------ GIVEN PASSAGE ------
U.S. Grounds All Boeing 737 MAX Aircraft After Viewing New Satellite Data Photo by Stephen Brashear/Getty Images

The two crashed Boeing airplanes may have lacked safety features that were only available as expensive add-ons, according to The New York Times. Airlines like Indonesia’s Lion Air skimped on the upgrades, hampering crew members who were trying to pull the plane out of its fatal nose dive.

Last October, Lion Air Flight 610 crashed in Indonesia, killing all 189 passengers and crew members on board. Five months later, on March 10th, Ethiopian Airlines Flight 302 crashed minutes after taking off from Addis Ababa, and all 157 people on the plane were killed. Both plane crashes involved the Boeing 737 Max 8 jetliner, a popular airplane that has since been grounded by airline regulators pending further investigation.

It’s still not known what led the two planes to crash, but preliminary reports indicate that the Lion Air 610 may have crashed due to a faulty sensor that gave the impression that the plane was stalling. The plane’s anti-stall feature then pointed the plane’s nose downward to counteract the supposed stall, leading the aircraft into a deadly dive.

One of the safety features that could have helped the crew members struggling with keeping the planes in the air was a warning light, called a disagree light, that would go on if the plane’s angle of attack sensors were misaligned.
------
> _INSTRUCTIONS FOR THE TASK_:
Continue the article on the Boeing 737 Max crashes from the point where it stops.
------ GIVEN RECORDS ------
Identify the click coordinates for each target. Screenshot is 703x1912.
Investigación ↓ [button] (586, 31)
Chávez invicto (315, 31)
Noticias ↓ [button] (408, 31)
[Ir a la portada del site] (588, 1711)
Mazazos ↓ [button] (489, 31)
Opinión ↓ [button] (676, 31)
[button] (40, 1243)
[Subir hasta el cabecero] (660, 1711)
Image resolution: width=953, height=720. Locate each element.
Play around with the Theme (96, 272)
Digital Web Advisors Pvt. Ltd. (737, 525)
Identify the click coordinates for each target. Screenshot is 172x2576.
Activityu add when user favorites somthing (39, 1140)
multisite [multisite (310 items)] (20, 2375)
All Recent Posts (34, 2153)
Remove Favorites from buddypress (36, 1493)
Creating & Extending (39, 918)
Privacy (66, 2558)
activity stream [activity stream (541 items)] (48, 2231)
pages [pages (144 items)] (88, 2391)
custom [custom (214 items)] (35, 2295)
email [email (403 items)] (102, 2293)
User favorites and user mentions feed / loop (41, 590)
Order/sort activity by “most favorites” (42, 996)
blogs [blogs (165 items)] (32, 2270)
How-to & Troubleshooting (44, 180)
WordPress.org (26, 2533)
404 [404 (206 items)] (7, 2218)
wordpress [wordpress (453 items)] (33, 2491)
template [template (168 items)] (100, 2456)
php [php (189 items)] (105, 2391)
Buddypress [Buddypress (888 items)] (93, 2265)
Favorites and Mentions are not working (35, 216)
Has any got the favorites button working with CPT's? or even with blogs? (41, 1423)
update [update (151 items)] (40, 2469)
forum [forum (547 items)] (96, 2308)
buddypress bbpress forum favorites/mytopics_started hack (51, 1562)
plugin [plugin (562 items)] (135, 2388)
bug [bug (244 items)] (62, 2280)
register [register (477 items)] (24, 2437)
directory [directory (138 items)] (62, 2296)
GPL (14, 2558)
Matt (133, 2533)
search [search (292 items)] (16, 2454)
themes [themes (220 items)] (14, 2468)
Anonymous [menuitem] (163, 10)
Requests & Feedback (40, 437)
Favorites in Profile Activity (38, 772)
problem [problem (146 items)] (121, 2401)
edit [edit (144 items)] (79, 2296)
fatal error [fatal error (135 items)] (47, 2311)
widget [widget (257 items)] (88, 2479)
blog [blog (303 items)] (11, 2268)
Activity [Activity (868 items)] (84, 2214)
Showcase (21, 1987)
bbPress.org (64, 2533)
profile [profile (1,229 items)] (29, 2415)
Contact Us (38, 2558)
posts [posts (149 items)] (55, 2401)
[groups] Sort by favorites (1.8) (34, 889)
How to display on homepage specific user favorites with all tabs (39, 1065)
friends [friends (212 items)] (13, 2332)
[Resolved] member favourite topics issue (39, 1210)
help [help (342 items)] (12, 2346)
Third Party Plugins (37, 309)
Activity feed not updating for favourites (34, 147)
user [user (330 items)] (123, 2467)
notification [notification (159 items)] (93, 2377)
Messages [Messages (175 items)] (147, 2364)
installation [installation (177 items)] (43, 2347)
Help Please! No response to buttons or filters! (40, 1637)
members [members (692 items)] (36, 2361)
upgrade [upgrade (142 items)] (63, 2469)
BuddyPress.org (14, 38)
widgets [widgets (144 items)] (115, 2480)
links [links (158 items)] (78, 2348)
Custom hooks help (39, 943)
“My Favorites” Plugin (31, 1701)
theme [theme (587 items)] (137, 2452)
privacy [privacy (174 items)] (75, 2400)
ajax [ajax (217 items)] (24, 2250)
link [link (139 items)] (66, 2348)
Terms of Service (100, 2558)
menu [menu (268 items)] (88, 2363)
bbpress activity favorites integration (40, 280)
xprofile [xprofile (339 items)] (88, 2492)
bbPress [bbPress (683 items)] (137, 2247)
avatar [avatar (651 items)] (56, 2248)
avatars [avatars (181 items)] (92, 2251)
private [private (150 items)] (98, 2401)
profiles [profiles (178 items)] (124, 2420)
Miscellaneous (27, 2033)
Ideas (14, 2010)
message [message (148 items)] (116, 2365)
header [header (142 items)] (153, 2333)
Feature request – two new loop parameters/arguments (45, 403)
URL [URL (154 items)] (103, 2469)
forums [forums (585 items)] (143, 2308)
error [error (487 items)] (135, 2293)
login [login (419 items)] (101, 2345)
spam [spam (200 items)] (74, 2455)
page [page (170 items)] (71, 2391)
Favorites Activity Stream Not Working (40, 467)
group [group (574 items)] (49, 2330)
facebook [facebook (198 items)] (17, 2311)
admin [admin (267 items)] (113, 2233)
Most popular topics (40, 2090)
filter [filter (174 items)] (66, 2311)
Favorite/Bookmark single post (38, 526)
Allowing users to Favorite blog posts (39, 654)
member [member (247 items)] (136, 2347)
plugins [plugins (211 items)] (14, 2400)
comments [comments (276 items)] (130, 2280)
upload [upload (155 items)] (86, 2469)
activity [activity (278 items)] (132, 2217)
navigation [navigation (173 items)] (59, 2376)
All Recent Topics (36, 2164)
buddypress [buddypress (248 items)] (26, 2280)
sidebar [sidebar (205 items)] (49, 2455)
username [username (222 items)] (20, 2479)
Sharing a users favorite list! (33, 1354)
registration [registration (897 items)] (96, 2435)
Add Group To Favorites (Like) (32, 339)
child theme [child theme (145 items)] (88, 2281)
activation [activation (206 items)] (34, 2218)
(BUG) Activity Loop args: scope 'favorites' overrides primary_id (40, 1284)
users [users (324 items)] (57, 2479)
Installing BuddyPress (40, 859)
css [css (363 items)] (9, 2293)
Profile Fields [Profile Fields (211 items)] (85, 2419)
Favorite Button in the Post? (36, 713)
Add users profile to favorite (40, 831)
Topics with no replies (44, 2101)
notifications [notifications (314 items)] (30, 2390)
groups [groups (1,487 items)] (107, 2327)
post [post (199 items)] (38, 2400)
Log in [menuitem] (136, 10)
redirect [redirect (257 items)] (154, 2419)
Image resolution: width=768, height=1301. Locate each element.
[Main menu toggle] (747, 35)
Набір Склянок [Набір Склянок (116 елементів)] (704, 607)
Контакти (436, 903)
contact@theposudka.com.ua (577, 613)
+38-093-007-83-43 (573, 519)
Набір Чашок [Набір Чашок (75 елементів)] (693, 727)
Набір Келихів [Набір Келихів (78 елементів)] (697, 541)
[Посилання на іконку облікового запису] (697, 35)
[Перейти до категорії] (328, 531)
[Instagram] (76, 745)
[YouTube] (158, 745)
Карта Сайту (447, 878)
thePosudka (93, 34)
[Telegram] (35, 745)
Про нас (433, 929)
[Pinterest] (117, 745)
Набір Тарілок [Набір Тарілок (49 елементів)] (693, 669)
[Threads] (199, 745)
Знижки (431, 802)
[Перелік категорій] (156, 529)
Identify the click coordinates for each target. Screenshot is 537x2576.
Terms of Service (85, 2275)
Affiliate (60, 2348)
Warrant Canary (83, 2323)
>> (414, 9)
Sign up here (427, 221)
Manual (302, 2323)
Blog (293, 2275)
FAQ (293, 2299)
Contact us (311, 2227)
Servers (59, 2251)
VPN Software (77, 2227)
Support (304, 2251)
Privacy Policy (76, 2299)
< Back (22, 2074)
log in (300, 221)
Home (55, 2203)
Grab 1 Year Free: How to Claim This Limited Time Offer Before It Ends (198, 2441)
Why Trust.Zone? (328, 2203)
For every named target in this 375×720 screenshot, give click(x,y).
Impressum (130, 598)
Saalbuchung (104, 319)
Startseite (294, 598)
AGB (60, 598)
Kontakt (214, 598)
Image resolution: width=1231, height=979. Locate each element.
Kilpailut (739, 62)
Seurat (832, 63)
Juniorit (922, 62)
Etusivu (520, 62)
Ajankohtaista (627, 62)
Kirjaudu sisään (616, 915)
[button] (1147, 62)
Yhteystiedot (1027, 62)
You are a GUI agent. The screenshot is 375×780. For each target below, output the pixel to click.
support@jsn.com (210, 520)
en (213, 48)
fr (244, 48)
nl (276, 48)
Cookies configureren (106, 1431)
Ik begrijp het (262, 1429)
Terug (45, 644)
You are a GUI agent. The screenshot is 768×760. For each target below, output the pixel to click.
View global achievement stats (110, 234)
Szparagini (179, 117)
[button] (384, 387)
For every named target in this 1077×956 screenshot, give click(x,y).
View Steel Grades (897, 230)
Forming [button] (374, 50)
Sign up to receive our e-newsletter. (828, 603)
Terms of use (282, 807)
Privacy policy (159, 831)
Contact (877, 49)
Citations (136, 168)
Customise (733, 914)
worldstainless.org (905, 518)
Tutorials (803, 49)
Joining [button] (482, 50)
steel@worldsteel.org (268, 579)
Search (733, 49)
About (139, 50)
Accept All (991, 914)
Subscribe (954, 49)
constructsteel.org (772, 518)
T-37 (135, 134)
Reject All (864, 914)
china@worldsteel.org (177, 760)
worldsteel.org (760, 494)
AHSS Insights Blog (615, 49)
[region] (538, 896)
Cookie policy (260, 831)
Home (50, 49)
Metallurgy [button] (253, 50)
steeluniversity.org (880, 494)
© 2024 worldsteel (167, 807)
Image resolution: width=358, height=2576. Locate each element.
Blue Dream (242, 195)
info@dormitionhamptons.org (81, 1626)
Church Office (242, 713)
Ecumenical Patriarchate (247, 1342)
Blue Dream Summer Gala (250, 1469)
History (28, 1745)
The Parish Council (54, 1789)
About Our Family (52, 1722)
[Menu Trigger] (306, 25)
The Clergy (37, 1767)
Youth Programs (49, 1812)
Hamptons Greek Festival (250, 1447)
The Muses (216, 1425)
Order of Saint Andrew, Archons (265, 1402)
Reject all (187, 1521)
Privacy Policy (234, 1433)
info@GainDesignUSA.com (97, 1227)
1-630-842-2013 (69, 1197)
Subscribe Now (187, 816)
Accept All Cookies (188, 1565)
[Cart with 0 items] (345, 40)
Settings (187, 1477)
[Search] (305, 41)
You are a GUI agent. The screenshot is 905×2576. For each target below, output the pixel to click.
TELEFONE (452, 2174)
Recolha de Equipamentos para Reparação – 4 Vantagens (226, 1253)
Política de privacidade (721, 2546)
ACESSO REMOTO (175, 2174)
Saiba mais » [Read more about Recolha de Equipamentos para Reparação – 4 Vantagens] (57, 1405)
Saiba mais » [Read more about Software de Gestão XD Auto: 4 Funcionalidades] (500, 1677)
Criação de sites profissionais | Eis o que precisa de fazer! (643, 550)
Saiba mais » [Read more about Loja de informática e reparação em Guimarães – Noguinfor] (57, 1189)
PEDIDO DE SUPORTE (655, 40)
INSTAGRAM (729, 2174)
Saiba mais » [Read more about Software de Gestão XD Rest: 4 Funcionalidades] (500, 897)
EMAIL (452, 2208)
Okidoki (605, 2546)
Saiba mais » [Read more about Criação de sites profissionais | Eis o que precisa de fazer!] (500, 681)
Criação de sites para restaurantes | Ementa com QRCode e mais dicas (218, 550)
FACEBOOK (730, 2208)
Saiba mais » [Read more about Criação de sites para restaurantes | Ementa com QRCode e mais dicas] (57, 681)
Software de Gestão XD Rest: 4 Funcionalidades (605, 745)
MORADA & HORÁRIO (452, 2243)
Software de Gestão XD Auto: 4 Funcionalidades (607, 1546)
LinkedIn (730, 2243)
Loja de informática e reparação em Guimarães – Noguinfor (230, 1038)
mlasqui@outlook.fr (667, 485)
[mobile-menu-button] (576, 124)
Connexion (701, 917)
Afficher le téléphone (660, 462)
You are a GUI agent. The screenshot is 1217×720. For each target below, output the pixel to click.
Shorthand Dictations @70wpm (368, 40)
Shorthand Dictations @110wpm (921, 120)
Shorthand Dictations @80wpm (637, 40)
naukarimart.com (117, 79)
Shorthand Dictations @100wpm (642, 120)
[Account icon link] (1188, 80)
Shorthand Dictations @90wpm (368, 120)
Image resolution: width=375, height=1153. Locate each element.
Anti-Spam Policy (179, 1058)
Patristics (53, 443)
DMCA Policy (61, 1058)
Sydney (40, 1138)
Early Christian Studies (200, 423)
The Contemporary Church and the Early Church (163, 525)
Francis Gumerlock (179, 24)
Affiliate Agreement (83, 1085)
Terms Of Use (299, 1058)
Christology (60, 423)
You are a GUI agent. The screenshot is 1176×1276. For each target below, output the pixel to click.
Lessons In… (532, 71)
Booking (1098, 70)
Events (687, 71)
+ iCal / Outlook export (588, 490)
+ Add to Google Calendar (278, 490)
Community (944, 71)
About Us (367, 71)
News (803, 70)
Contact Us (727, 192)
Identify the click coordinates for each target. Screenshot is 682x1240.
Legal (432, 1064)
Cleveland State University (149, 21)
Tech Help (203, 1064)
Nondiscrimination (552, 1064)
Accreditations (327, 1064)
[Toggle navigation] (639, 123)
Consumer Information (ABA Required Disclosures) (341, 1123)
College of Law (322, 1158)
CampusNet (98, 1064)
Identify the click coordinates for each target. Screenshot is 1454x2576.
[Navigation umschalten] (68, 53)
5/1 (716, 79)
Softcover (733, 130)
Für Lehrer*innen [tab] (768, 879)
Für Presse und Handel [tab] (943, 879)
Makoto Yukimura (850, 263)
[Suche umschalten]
------
> _EXERCISE RESULT_:
The angle of the sensors was off by 20 degrees, as first pointed out by Jon Ostrower on the aviation site The Air Current. The other safety feature was an angle of attack indicator that could display the readings of the two sensors.

Following the crashes, Boeing will now stop charging for the warning light feature and make it standard in all new 737 Max planes, an anonymous source told the Times. But airlines will still need to purchase the other feature, the angle of attack indicator. A spokesperson for Boeing did not immediately respond to a request for comment.

Correction March 22nd, 9:23AM ET: This article has been corrected to omit a mention of a guardrail. In Ostrower’s article, he refers to a metaphorical guardrail, and there is no physical guardrail on the plane.